Kernel creates a separate 4GB virtual memory space for each process.
This virtual space is connected to RAM or Disk
using Paging Address Translation.
Both virtual memory and physical memory are divided into Pages of size 4KB.
This allows processes to seamlessly use memory beyond the physical RAM constraints
while also providing memory protection and sharing capabilities.
Virtual Memory layout
Kernel Memory starts from a constant point, KERNEL_BASE, and extends up to the base plus 265MB in Virtual Memory
and is mapped in RAM from 0 to 256MB.
kernel Memory allocates executable files (.exe) of programs that need to run,
along with page tables and directory tables, among other things. It includes it own heap and stack.
Memory in the kernel heap can be allocated (show code) using first fit (show code) and best fit (show code) strategies,
and it also supports memory freeing (show code) and reallocation (show code).
User Memory from 0 and extends up to KERNEL_BASE in Virtual Memory.

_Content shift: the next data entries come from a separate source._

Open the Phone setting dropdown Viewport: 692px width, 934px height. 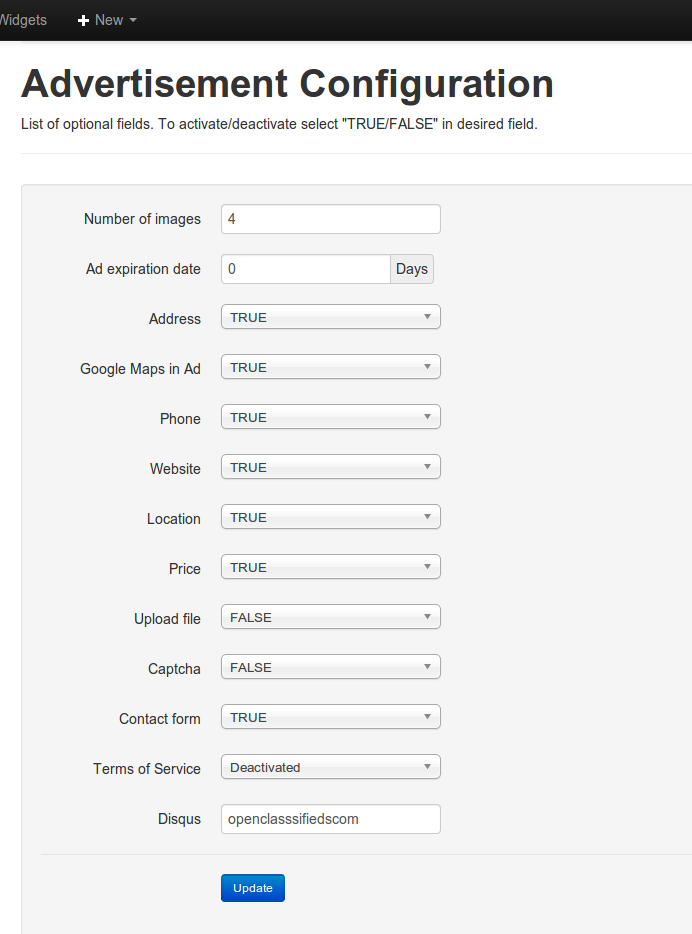pos(330,418)
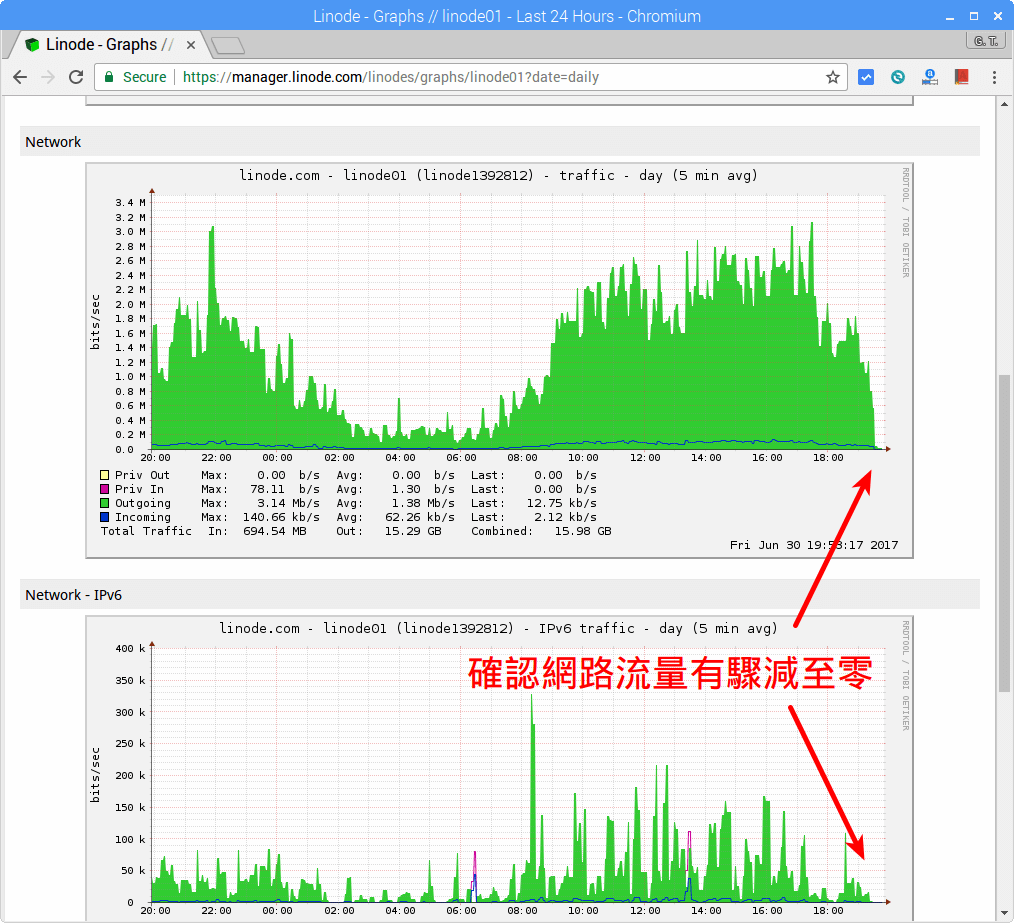
Task: Click the forward navigation arrow
Action: coord(48,76)

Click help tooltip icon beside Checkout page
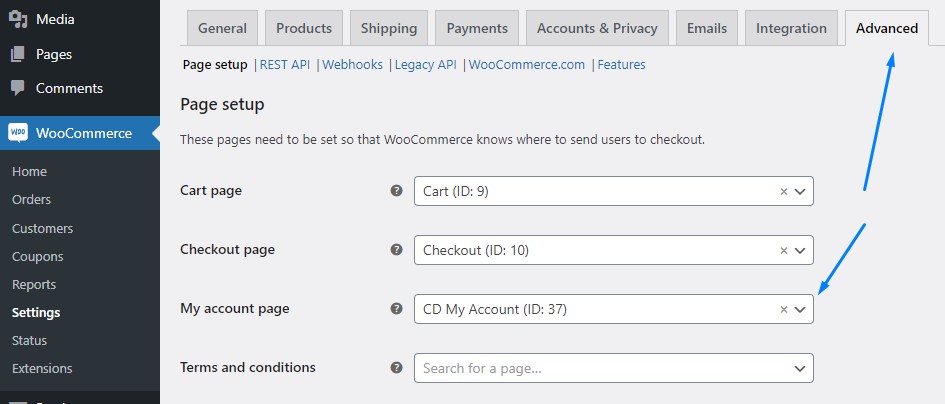(x=396, y=250)
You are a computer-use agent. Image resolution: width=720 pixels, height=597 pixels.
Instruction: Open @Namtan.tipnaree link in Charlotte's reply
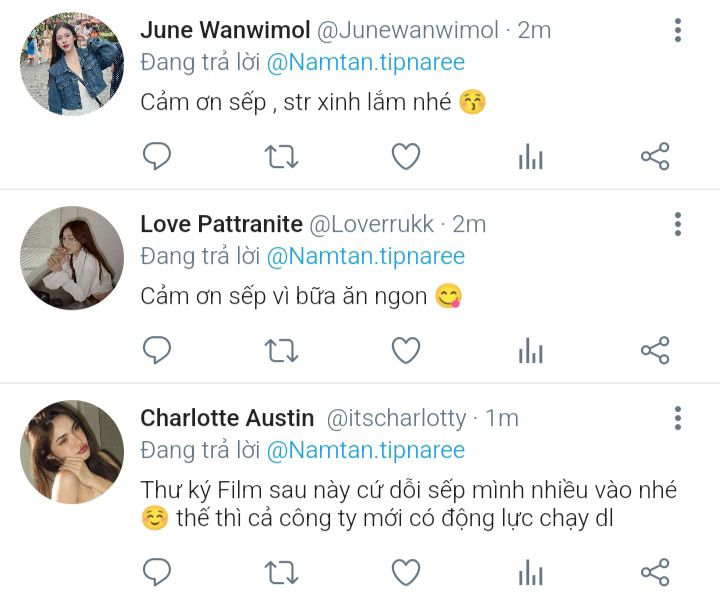click(x=366, y=450)
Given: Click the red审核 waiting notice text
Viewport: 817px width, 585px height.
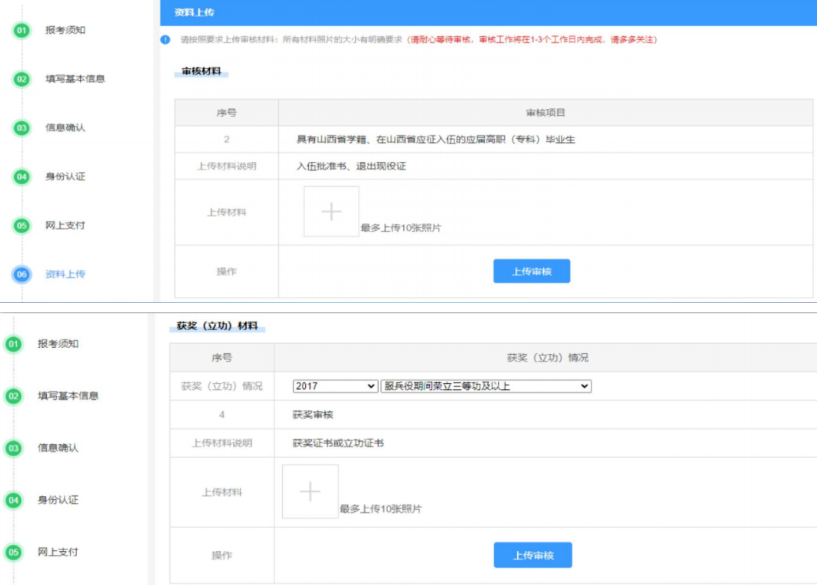Looking at the screenshot, I should point(530,41).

The User Memory allocates Program Code and Data,
It includes it own heap and stack.
Memory in the User heap can be allocated (show code) and it also supports memory freeing (show code).
When a process needs to run, kernel creates a structure called 'Env' for it.
This structure contains metadata about the process such as its id, status, and current working set (see more).
kernel handles this allocation and creates a 'working set' structure for each frame it allocates.
We utilize both LRU (show code) and FIFO (show code) strategies to manage the working set of a process.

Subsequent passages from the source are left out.